The Wardrobe’s Best Dressed: BABE by Dorothy Chan


This selection, chosen by Guest Curator Solstice Black, is from BABE by Dorothy Chan, released by Diode Editions in 2021. 

When I Tell Him About the First Girl Who Loved Me,

All he says is “Wow,” like that’s the only response

	when the woman you could love might have ended up
	with another woman in another timeline, and I picture

me and L, my first girl, suspended in a glass box filled
with water, like subjects in a Ren Hang photograph

	shot on a hotel bed in lime green light, and the glass
	never shatters until the end of time—Hello, Holy Grail

of a femme making love to another woman, the metaphor
of the unreachable thing that men can never have,

	and cue the fantasies, but this is real. He asks me about
	L—L as in lips, or how he says I have the most beautiful

mouth in the world—L as in Let’s call this practice,
she used to say each time we kissed and went down,

	and I’d play in denial—L as in Lauren, her name—my Ralph
	Lauren blouse body on top of her flannel, clothes unbuttoning

as I whispered sweet nothings in Cantonese to her—L
as in love, as in real time, he calls what we have Whatever

	this is, and boy, I’ll make up my mind someday, and I wonder
	if I did love her, remembering us holding hands as she walked

me home, saying “We could do this every day, you know.”
I remember those nights, me at 20, headed home after

	sunset, already knowing the world could be all mine. I know
	I want him. But I don’t tell him. I worry we’ll never reach

that level of intimacy, of him doing my makeup after sex.
I wonder about me and him in that glass box in lime green

	light—all ours—recorded. I wonder if I’ll ever let him go

Photo courtesy of Bill Hoepner, University of Wisconsin-Eau Claire

Dorothy Chan (she/they) is the author of most recently, BABE (Diode Editions, 2021), Revenge of the Asian Woman (Diode Editions, 2019), and Attack of the Fifty-Foot Centerfold (Spork Press, 2018). They were a 2020 and 2014 Ruth Lilly and Dorothy Sargent Rosenberg Poetry Fellowship finalist, a 2020 finalist for the Lambda Literary Award in Bisexual Poetry, and a 2019 recipient of the Philip Freund Prize in Creative Writing from Cornell University. Their work has appeared in POETRYThe American Poetry Review, Academy of American Poets, and elsewhere. Chan is an Assistant Professor of English at the University of Wisconsin-Eau Claire, Editor Emeritus of Hobart, Book Reviews Co-Editor of Pleiades, and Co-Founder and Editor in Chief of Honey Literary Inc., a 501(c)(3) literary arts organization.

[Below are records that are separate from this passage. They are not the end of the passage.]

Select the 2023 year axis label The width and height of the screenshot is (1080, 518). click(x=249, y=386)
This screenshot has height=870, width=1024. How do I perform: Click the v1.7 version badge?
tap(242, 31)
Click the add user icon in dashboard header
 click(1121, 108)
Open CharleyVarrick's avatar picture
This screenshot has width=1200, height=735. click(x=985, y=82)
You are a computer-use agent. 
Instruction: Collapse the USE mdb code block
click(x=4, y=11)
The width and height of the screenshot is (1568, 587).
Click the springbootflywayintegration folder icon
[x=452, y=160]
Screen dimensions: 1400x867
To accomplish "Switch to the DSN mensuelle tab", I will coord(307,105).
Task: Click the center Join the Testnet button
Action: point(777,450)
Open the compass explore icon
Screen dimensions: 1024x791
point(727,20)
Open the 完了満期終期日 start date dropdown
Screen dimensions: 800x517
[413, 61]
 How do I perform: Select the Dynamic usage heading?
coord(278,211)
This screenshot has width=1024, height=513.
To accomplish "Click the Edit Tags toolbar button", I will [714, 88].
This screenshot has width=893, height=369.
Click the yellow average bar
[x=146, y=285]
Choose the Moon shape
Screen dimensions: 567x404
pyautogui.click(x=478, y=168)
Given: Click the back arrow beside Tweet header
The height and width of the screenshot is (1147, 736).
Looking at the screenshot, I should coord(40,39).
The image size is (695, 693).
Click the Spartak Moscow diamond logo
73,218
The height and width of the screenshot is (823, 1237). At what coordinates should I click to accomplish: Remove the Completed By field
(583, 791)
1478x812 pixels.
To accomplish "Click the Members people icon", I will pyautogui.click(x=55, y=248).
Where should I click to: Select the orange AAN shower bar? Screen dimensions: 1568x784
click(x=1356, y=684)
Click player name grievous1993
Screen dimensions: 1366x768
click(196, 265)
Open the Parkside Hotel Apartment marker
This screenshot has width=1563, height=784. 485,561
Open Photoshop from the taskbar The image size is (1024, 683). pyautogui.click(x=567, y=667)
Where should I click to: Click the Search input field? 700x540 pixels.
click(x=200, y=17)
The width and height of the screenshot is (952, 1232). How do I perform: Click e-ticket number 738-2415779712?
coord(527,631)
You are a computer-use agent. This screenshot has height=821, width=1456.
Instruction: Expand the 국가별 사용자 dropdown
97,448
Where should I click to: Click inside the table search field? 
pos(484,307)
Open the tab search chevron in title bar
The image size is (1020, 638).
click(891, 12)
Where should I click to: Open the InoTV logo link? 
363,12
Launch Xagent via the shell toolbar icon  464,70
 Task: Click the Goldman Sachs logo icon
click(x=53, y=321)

Solstice Black (she/they) is a queer poet and novelist living in the Pacific Northwest. They are currently undertaking a bachelor’s degree in creative writing. Her work has appeared or is forthcoming in ChautauquaThe Fantastic Other, and A Forest of Words, among others. They hope to pursue an MFA in creative writing and a BFA in visual art in the next few years. Her cat is both her greatest joy and torment.